» Document text
Section 27 grants jurisdiction to the federal courts and provides for venue and service of process. It creates no cause of action of its own force and effect; it imposes no liabilities. The source of plaintiff's rights must be found, if at all, in the substantive provisions of the 1934 Act which they seek to enforce, not in the jurisdictional provision.

 Touche Ross, 442 U.S. at 577, 99 S. Ct. at 2490.

 As the duties created by §§ 6(b) and 15A(b)(6) no longer can be enforced through § 27, the cause of action would have to be implied from §§ 6(b) and 15A(b)(6) standing alone. Sections 6(b) and 15A(b)(6) do not, by themselves, create a private cause of action. The Touche Ross Court limited statutes from which private causes of action could be implied to those statutes which "prohibited certain conduct or create federal rights in favor of private parties." Id. at 569, 99 S. Ct. at 2485. The Jablon court had found that neither § 6(b) nor § 15A(b)(6) conferred rights on private parties or proscribed conduct as unlawful. Jablon, 614 F.2d at 680-81. As no intent to delegate the authority to create private rights of action can be implied from the statutes authorizing NYSE and NASD rules, no private right of action can be conferred by the rules themselves.

 In addition to the lack of language suggesting Congressional intent to delegate authority, other indications of legislative intent also suggest that Congress did not intend to extend such authority. There is no mention of private causes of action in the legislative history, and the statutory scheme of the SEA suggests that private causes of action were not to be implied. Several provisions in the SEA explicitly provide for private causes of action, raising the inference that those not containing such provisions were not intended to contain them. Also, the statutory scheme contemplates self-regulation and enforcement of the rules by exchanges and associations, suggesting that Congress intended such self-regulation to be the only means of enforcement. See Juster v. Rothschild, Unterberg, Towbin, 554 F. Supp. 331, 333 (S.D.N.Y.1983); Colman v. D.H. Blair & Co., 521 F. Supp. 646, 654 (S.D.N.Y.1981). Therefore, given that legislative intent clearly requires that no private cause of action be implied, any claims for relief based on the rules are dismissed.

 B. Insufficiency of Pleading

 The defendants have advanced four separate arguments seeking to dismiss various elements of the complaint for insufficient pleading. First, the defendants argue that the entire complaint fails to satisfy Federal Rule of Civil Procedure 8(a) which requires, inter alia, "a short and plain statement of the claim showing the pleader is entitled to relief." The Court finds that the plaintiff adequately has demonstrated some entitlement to relief if the facts alleged are proven true, and therefore the Court denies the motion to dismiss for failure to plead a cause of action.

 The other three contentions require more discussion. The defendants argue that all allegations of fraud in the complaint are insufficiently pled under the stricter pleading standards of Federal Rule of Civil Procedure 9(b). The defendants further suggest that the plaintiffs have only pled dissatisfaction with their broker's performance, which fails to establish a cause of action under the federal securities antifraud provisions. Lastly, the defendants contend that the plaintiffs have failed to allege sufficient facts to support a claim for churning.

 Although the plaintiffs' counsel have been very general in drafting their pleadings, the Court still finds the pleadings sufficient to withstand the motion to dismiss.

» Set exercise 1
In the court opinion, how many separate arguments did the defendants advance to dismiss parts of the complaint for insufficient pleading?
» Set exercise 2
Decide whether each statement agrees with the court opinion. Answer yes or no for each, and quote the words that decide it.
(a) Section 27 creates a cause of action of its own.
(b) The Court denied the motion to dismiss for failure to plead a cause of action.
(c) The legislative history mentions private causes of action.
» Set exercise 3
Copy the part of the court opinion starting at "Although the plaintiffs'" and ending at "motion to dismiss.", word for word.

» Source material
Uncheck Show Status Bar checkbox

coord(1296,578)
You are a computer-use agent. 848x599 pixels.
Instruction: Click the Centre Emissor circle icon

» Problem solution 1
Four.

» Problem solution 2
(a) No: "It creates no cause of action of its own force and effect"
(b) Yes: "the Court denies the motion to dismiss for failure to plead a cause of action"
(c) No: "There is no mention of private causes of action in the legislative history"

» Problem solution 3
Although the plaintiffs' counsel have been very general in drafting their pleadings, the Court still finds the pleadings sufficient to withstand the motion to dismiss.